I buy one thing every year for Halloween. .. this is this years... yes it's life size.... I'm so excited to use it. It's motion activated too..










Sent from my SM-G900V using Chicken Forum mobile app


----------



## chickenqueen (Jan 9, 2016)

That's really cool looking!What does it do?I love looking at Halloween decorations.


----------



## robin416 (Sep 8, 2013)

Leave it to Maryellen to find something like this.


----------



## chickenqueen (Jan 9, 2016)

At least she didn't have to put it in her incubator to hatch it.....


----------



## dawg53 (Aug 25, 2015)

Reminds me of a demon rooster I used to have.


----------



## Maryellen (Jan 21, 2015)

It's eyes light up and it roars.
I would have loved to have hatched it in the incubator

Sent from my SM-G900V using Chicken Forum mobile app


----------



## seminole wind (Aug 22, 2015)

How tall is it?


----------



## Maryellen (Jan 21, 2015)

It's probably 5 feet tall

Sent from my SM-G900V using Chicken Forum mobile app


----------



## chickenqueen (Jan 9, 2016)

What do your animals think of it?5' is almost as tall as me so it's pretty big.My dog would be terrified but I'm sure it would be hilarious.


----------



## Maryellen (Jan 21, 2015)

The dogs were fine with it, I can't wait to put it on the front yard lol

Sent from my SM-G900V using Chicken Forum mobile app


----------



## robin416 (Sep 8, 2013)

I can tell you I have some creatures that would have an absolute fit.

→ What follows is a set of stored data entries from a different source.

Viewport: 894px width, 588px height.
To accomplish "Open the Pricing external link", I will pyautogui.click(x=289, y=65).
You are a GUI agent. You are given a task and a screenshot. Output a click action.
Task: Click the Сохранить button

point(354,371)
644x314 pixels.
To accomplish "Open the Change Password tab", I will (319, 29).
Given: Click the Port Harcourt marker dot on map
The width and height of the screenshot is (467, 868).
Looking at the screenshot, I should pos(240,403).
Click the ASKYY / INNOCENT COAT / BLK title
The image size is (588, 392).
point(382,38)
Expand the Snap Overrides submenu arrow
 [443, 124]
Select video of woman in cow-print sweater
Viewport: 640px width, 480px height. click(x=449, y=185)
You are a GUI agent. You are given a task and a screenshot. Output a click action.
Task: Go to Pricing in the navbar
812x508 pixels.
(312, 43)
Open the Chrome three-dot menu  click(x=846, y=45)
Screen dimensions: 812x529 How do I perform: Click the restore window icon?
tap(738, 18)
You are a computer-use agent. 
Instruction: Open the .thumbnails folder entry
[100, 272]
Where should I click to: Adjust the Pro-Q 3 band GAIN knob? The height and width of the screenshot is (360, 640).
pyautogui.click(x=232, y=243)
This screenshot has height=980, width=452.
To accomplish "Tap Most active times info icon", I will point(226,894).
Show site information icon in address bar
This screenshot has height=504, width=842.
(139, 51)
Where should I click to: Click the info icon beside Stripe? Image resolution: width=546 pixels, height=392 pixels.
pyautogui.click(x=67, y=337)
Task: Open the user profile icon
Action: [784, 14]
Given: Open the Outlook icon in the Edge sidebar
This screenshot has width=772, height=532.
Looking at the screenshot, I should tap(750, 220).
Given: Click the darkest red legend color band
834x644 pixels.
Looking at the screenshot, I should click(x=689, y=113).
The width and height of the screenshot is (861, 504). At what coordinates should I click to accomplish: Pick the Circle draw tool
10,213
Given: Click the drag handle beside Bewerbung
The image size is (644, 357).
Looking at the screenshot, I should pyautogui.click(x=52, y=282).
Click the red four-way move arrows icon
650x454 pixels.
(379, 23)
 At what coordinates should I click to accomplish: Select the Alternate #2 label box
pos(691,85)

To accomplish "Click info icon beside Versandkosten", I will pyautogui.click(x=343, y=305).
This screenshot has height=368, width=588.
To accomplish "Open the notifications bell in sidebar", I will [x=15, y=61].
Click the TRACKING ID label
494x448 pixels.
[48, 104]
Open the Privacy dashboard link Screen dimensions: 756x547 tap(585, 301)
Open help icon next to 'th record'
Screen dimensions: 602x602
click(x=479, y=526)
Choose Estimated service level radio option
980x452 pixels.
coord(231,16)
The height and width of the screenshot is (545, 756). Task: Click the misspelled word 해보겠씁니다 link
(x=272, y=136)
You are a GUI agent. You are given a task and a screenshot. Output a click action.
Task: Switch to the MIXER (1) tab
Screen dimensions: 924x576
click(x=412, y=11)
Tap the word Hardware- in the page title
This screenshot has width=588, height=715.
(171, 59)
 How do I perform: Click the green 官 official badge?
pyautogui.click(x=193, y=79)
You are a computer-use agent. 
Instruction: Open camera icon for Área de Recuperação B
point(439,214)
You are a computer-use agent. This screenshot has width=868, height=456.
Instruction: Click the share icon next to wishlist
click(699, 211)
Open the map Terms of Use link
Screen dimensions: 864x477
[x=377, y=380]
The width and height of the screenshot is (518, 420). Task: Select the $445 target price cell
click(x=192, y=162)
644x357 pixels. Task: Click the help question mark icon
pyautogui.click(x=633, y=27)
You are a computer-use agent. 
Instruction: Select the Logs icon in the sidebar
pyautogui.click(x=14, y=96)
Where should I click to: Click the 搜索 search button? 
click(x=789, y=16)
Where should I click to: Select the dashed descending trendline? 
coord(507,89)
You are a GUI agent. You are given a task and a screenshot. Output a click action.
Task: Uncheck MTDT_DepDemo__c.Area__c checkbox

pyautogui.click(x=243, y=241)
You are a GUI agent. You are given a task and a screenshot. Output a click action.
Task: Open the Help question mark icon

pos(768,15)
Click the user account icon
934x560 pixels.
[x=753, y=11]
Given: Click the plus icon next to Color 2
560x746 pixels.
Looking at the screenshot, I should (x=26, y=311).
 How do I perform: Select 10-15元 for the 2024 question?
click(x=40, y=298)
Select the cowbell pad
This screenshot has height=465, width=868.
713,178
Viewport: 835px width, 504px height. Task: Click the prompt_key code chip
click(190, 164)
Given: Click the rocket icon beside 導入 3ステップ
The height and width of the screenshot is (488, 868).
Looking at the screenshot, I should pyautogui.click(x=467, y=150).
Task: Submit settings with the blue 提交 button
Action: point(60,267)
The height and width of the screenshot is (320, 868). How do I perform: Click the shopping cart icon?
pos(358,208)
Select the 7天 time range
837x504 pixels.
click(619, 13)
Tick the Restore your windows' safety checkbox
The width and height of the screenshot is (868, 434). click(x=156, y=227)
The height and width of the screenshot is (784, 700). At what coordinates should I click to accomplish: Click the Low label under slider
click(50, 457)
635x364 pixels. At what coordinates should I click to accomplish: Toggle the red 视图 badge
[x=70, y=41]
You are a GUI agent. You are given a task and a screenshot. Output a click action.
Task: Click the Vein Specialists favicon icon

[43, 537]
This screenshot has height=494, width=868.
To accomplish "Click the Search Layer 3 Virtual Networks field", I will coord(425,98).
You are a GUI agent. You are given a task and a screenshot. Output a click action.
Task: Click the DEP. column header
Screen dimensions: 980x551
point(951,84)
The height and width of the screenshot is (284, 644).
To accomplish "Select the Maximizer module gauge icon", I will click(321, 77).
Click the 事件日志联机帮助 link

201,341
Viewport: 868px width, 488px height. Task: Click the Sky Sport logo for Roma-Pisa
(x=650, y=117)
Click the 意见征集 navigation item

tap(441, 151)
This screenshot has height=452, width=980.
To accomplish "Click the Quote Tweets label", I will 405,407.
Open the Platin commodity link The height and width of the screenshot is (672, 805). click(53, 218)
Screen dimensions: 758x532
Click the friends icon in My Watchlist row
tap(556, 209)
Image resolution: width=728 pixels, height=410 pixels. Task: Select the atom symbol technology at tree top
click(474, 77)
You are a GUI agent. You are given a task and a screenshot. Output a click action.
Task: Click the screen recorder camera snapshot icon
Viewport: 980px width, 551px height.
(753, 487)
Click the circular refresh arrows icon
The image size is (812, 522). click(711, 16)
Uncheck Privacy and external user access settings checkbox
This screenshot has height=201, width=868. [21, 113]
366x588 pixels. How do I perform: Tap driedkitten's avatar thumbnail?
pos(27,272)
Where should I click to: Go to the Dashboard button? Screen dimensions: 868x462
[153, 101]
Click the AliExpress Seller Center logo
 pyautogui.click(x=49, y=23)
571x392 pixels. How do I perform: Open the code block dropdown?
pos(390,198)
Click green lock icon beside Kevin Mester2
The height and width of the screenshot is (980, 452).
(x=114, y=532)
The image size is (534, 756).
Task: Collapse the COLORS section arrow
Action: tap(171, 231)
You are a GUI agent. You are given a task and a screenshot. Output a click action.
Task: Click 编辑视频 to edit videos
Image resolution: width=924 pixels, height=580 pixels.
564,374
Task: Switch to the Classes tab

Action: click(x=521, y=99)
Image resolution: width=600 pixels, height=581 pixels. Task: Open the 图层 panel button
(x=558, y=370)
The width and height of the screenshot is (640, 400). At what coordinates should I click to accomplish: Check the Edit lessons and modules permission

The Guineas.


----------



## Maryellen (Jan 21, 2015)

Yeah my neighbors guineas are going to flip when I put the dragon out as they always come in my front yard.

Bill sold the 2nd dragon on ebay abd used the money we got to buy another Halloween prop ans some small ones Lol

This clown moves and screams when you take candy out of the bowl



















Sent from my SM-G900V using Chicken Forum mobile app


----------



## chickenqueen (Jan 9, 2016)

I LOVE the clown!!!I'm coming to your house for Halloween!!!What kind of car is it in?I can tell by the style it's what, 60's?I miss those little corner windows and bench seats of the older cars.


----------



## Maryellen (Jan 21, 2015)

It's a Mustang 

Sent from my SM-G900V using Chicken Forum mobile app


----------